BEGIN Given records

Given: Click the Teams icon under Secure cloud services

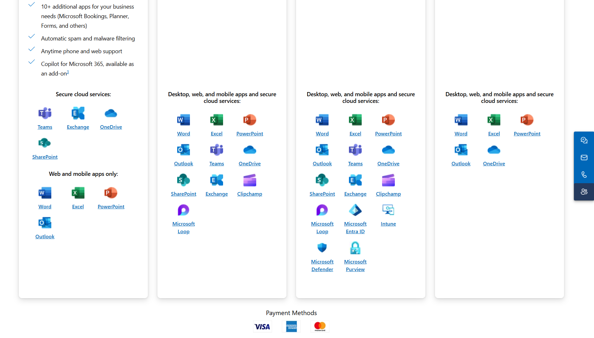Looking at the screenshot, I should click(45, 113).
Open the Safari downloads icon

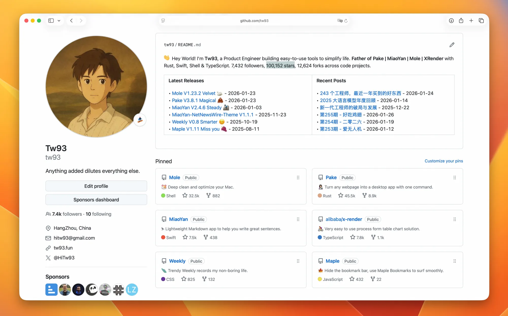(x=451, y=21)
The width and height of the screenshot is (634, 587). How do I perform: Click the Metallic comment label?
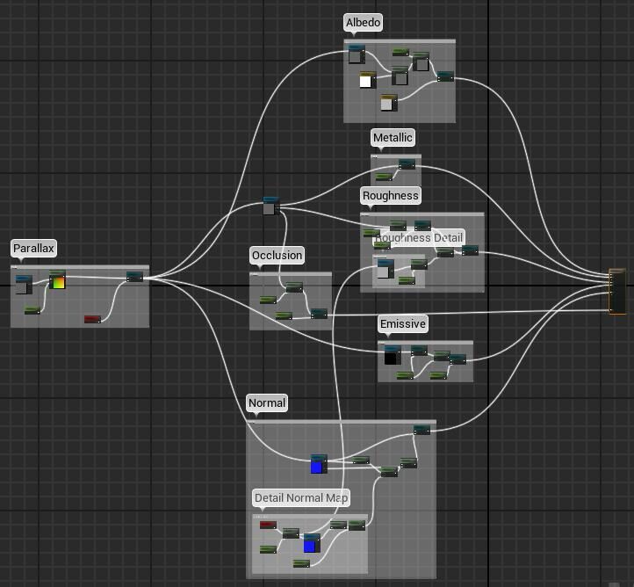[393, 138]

END Given records
BEGIN Given records

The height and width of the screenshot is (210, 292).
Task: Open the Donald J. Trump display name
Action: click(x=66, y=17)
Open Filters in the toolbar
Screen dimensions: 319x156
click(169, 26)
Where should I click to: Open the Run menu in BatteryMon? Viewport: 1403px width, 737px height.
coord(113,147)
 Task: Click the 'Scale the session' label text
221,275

END Given records

Find every line in the entries above that contains the word "Task" and copy each of those lines.

Task: Open the Donald J. Trump display name
 Task: Click the 'Scale the session' label text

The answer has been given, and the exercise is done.